Another application, Ser. No. 677,798 filed Apr. 16, 1976 in the names of Frederick G. J. Grise et al relates to a machine for making easy-open can tops.
This invention relates to a method of making a digitally disruptable weakening line in sheet metal, the line preferably to include a fractured but integral section. The invention relates more especially to a method of making an easy-opening can end closure defined at least in part by such a line.

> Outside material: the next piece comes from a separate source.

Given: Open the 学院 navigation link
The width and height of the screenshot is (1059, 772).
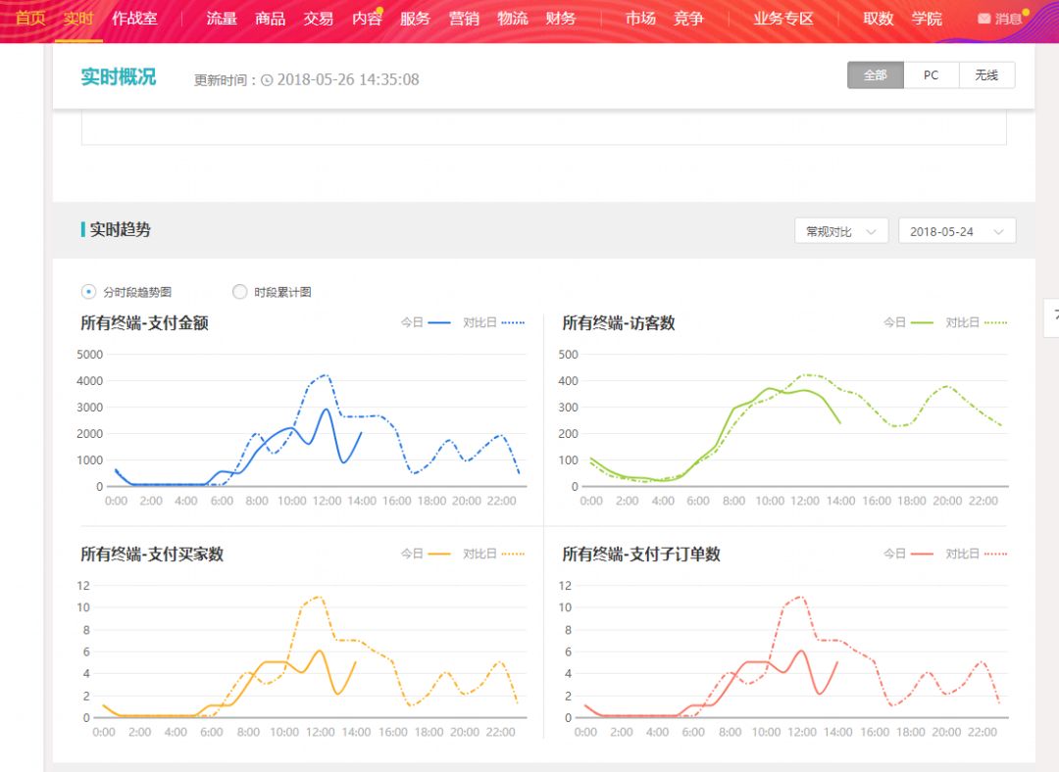Looking at the screenshot, I should pyautogui.click(x=927, y=19).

A prior method of making can end closures having a disruptible weakening line characterized by an integral but fractured section is disclosed in U.S. Pat. No. 3,881,437. The patented method contemplates, essentially, three successive steps which may be briefly stated to involve (a) bending or forming sheet metal to provide a closure periphery having a wall arcuate in transverse section, (b) shear-coining the wall longitudinally to create an integral but fractured section, and then (c) swaging the metal to seal or tighten the edges at the fractured section. This approach is considered to have considerable merit over the numerous and usually more complex methods previously known for making other types of weakening lines for comparable purposes. It was also recognized, as indicated in the copending application above cited that, especially when closures were to be provided in tougher metal, advantages could be attained over the patented method if steps (a) and (b) were effected substantially simultaneously rather than in sequence.

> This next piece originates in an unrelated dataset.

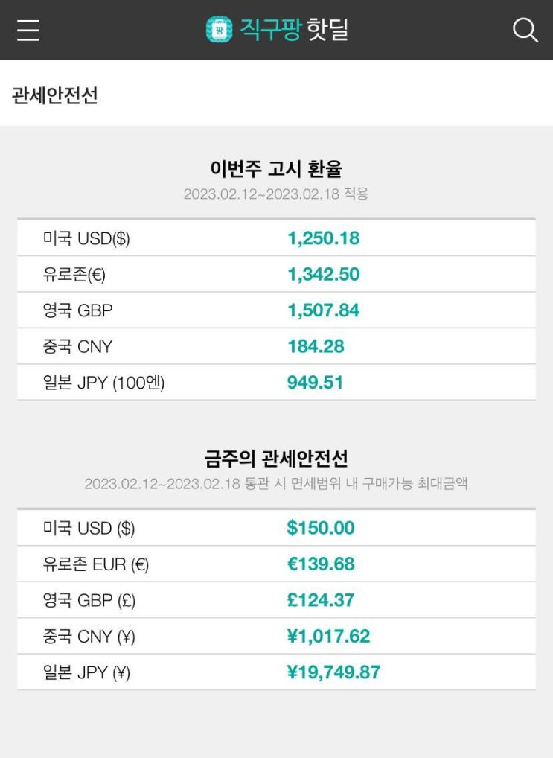Click the 1,250.18 USD rate value
553x758 pixels.
coord(323,238)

It will be appreciated that in working with sheet metals having difficult fracture properties, for instance hard temper metals, optimum residual thickness and controlled fracture to the precise degree which may be desired or required for a weakening line are not necessarily compatible. In view of the foregoing, it is an object of the present invention to provide a further improved method of making a fractured but integral (i.e. no complete severance) type weakening line whereby fairly exact control of the fracture is facilitated and satisfactory residual thickness is also attained.

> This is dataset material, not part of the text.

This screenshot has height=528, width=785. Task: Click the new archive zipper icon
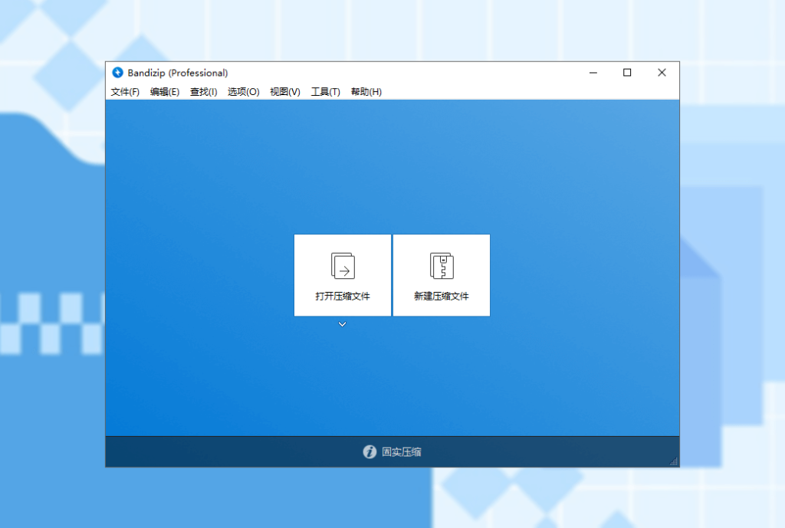(442, 266)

Another object of the invention is to provide a method whereby, in the making of a digitally openable sheet metal closure defined by a fractured but integral weakening line, better control of the peripheral length of the line thus formed is obtained.
Yet another object of the invention is to provide a method facilitating volume production, in containers or metal portions thereof, of a fractured - but integral weakening line of circular or non-circular configuration by the use of relatively simple tools including a localized over-forming means.
To these ends, and as herein shown, a feature of the invention resides, essentially, in modifying the above-mentioned method disclosed in U.S. Pat. No. 3,881,437 by not shear-coining to the extent of fracture in mentioned step (b), but introducing a step of predetermined over-forming between the scoring provided by the step (b) and the last step of swaging. This novel four-step procedure ensures fracture at the score and to the degree needed to enable opening of a closure by substantially uniform predetermined digital pressure.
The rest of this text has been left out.